Regex. How to return multiple lines

Damjan_Rems · 8 August 2008 10:54

I have a text file containing some data. Rows are normaly delimited with
newline char. I assume that file would be read in one chunk into memory.

Is it possible with regex and how to return all lines containing some
string.

My first thought was to read file in array and process each line, but I
guess if possible, operating on single string would be faster.

by
TheR

···

--
Posted via http://www.ruby-forum.com/.

Robert_K1 · 8 August 2008 11:07

13:07:47 Temp$ ./l.rb
["aaa\n", "a\n", "aaa\n", "a\n"]
13:07:53 Temp$ cat x
aaa
b
c
dd
a
aaa
s
a
13:07:56 Temp$ cat l.rb
#!/bin/env ruby

c = File.read "x"

p c.grep /a+/

13:08:49 Temp$

There are of course other possible approaches and depending on what
you want to do they might be more efficient.

Kind regards

robert

···

2008/8/8 Damjan Rems <d_rems@yahoo.com>:

I have a text file containing some data. Rows are normaly delimited with
newline char. I assume that file would be read in one chunk into memory.

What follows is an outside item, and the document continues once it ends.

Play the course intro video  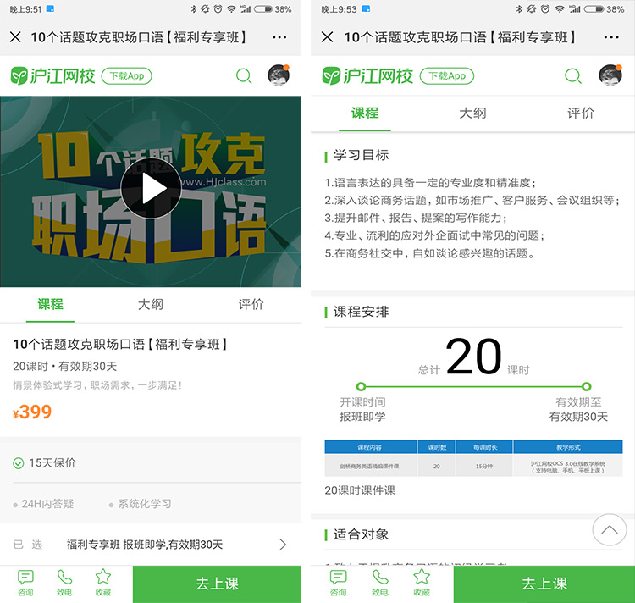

Is it possible with regex and how to return all lines containing some
string.

My first thought was to read file in array and process each line, but I
guess if possible, operating on single string would be faster.

--
use.inject do |as, often| as.you_can - without end

Robert_K1 · 8 August 2008 11:09

PS: one bit of explanation: my piece of code works because String#each
returns each line individually.

···

2008/8/8 Robert Klemme <shortcutter@googlemail.com>:

--
use.inject do |as, often| as.you_can - without end

Damjan_Rems · 8 August 2008 12:49

There are of course other possible approaches and depending on what
you want to do they might be more efficient.

I would baisicly like to have somekind of fulltext search.

Your example finds 4 letter word in 7.5MB file containing 65000 lines in
0.13 seconds on C2DUO 2.4 Ghz and 0.35 seconds on PIII 1.3Ghz which is
quite good.

by
TheR

···

--
Posted via http://www.ruby-forum.com/\.

Sebastian_Hungereck1 · 10 August 2008 13:49

Robert Klemme wrote:

c = File.read "x"

p c.grep /a+/

Why not:
p File.open("x") {|f| f.grep /a+/}
Avoids loading the whole file into memory.

HTH,
Sebastian

···

--
NP: Moonspell - Crystal gazing
Jabber: sepp2k@jabber.org
ICQ: 205544826

Robert_K1 · 8 August 2008 13:15

If you just want to find all lines with certain words and print them
I'd prefer the streamed approach since it works for arbitrary large
files as it does not require the whole file to be in memory:

File.foreach "x.dat" do |line|
puts line if /a+/ =~ line
end

Of course, using grep or egrep would be even faster.

Kind regards

robert

···

2008/8/8 Damjan Rems <d_rems@yahoo.com>:

There are of course other possible approaches and depending on what
you want to do they might be more efficient.

I would baisicly like to have somekind of fulltext search.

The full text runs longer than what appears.